CaDRE: Controllable and Diverse Generation of Safety-Critical Driving Scenarios using Real-World Trajectories
Peide Huang, Wenhao Ding, Benjamin Stoler, Jonathan Francis, Bingqing Chen, Ding Zhao
TL;DR
This paper tackles the problem of generating safety-critical driving scenarios for autonomous vehicles by casting the task as a Quality-Diversity optimization problem. It introduces CaDRE, a framework that perturbs real-world trajectories within bounded limits, preserving realism while jointly optimizing for high safety-criticality and diverse scenario behavior through a grid-archived, black-box optimization process. The authors further enhance exploration with an Occupancy-Aware Restart mechanism and demonstrate superior sample efficiency and diversity across three real-world scenarios from nuPlan compared to RL- and sampling-based baselines. The work enables controllable retrieval of scenarios by desired measure values, offering a practical tool for robust AV evaluation and training, with potential extensions to multi-vehicle perturbations and road-context integration.
Abstract
Simulation is an indispensable tool in the development and testing of autonomous vehicles (AVs), offering an efficient and safe alternative to road testing.
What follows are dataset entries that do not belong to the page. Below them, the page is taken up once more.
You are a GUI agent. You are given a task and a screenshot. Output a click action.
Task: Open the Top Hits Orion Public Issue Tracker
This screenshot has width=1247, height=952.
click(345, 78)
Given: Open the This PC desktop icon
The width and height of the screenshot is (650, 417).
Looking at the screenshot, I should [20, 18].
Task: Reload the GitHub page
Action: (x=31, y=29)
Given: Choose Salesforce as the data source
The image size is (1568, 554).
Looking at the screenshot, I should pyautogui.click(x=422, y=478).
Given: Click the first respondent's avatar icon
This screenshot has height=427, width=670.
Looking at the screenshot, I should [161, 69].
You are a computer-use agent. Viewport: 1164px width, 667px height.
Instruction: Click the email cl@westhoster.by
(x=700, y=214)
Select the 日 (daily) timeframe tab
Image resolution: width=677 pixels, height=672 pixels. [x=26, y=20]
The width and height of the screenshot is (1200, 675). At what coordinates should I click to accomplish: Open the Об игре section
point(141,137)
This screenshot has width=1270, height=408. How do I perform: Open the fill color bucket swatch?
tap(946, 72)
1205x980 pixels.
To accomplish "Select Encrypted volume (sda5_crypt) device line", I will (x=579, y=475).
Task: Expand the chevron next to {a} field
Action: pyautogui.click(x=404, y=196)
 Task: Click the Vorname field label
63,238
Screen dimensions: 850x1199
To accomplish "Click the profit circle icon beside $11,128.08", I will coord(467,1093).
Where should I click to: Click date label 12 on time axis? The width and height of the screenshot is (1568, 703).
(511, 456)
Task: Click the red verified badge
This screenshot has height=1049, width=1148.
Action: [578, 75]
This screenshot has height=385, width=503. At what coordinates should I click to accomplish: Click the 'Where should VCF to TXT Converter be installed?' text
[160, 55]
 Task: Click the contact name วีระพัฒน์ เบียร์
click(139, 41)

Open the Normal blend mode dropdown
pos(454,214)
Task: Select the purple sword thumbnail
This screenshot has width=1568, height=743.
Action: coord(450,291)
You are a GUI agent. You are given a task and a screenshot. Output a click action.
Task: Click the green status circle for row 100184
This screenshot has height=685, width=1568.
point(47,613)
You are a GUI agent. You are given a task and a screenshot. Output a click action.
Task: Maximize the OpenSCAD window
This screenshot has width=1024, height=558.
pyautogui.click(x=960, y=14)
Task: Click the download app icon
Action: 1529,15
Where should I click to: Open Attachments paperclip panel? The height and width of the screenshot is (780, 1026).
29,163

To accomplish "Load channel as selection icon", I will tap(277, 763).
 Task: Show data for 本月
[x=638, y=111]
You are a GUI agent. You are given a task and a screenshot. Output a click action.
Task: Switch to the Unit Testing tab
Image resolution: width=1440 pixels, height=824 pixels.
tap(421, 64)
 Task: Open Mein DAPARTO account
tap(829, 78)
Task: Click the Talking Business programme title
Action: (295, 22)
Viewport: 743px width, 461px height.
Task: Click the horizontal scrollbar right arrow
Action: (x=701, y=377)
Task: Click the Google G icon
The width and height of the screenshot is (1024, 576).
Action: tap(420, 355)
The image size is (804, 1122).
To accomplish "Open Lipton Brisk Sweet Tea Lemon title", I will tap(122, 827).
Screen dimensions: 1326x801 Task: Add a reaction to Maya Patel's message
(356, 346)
An outstanding challenge with simulation-based testing is the generation of safety-critical scenarios, which are essential to ensure that AVs can handle rare but potentially fatal situations. This paper addresses this challenge by introducing a novel framework, CaDRE, to generate realistic, diverse, and controllable safety-critical scenarios. Our approach optimizes for both the quality and diversity of scenarios by employing a unique formulation and algorithm that integrates real-world scenarios, domain knowledge, and black-box optimization. We validate the effectiveness of our framework through extensive testing in three representative types of traffic scenarios. The results demonstrate superior performance in generating diverse and high-quality scenarios with greater sample efficiency than existing reinforcement learning (RL) and sampling-based methods.